Libro “nero”,  Justine porta alle estreme conseguenze il punto di vista della “filosofia” di  Sade sul  problema teologico del male nel mondo.  Quel problema che è posto dalla domanda, “la” domanda di sempre: Si deus est unde malum? Se Dio esiste, da dove il male?
Gli uomini cosiddetti virtuosi  sono tali perché al riparo da ogni bisogno. Si può essere munifici se si ha del denaro da regalare, al riparo dai vizi se si ha i mezzi per soddisfarli in qualsiasi momento, ma chi si trova in fondo alla scala sociale provvisto solo della propria virtù è destinato a subire la morale corrente (quella dell’ingiustizia e della prevaricazione del più forte sul più debole) dove il male è costantemente remunerato e il bene sempre più vilipeso. Non manca qualche frecciata anche al teista Voltaire: se come sostiene l’angelo Jesrad di  Zadig che da ogni male ne viene un bene, allora fanno bene gli uomini, en avance,  a dedicarsi scientemente al male. Gli uomini sono assistiti sì dalla provvidenza, ma è una provvidenza del male. Se il Dio di Voltaire è un Dio munficatore e punitore – “mi ricompenserà se faccio bene e mi punirà se faccio male” dirà Dondinac nella voce “Dio” del Dictionaire –  (o un “Dio che atterra e suscita, che affanna e che consola”  come dirà l’ex allievo dei Lumi, Manzoni), il Dio di Sade invece interviene a sanzionare la povera Justine sfuggita all’ultima insidia dei  cattivi uomini .
Non c’è possibilità di riscatto nel romanzo di Sade, alcuna speranza, alcuna  possibilità di un lieto fine; alla sorte di Justine  non è assicurata neanche la misericordia del cielo, tutt’altro. Solo un teologo morale d’ispirazione cristiana può intentare una confutazione della semplice e terribile verità sadiana, ma solo nei cieli della dottrina, perché stanno diversamente sulla terra  le cose del mondo.
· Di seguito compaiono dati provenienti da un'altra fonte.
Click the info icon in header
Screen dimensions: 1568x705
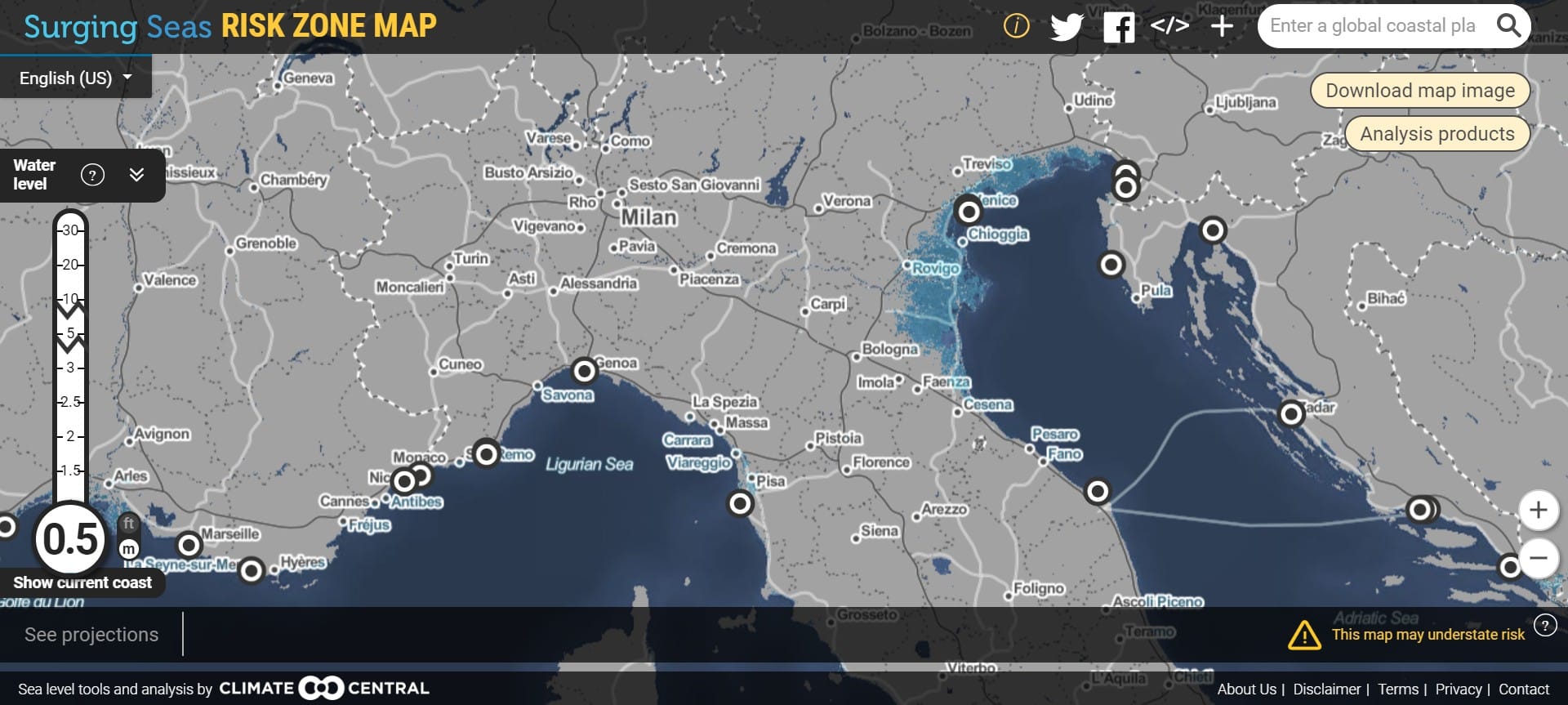tap(1016, 26)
Noi, cui ogni momento della nostra esistenza conferma questo assunto – cui lo spettacolo che si dispiega davanti ai nostri occhi  non smentisce  il “filosofo” Sade -, non possiamo che restare accasciati dalla verità intima di questo racconto in veste di “dimostrazione narrativa” di una verità pre-assunta in sede  filosofica.
Justine è un libro vero e “disperato”. Così andava il mondo ai tempi di Sade, così va ai giorni nostri. Non abbiamo speranza, siamo al mondo, sembra dirci ad ogni passo.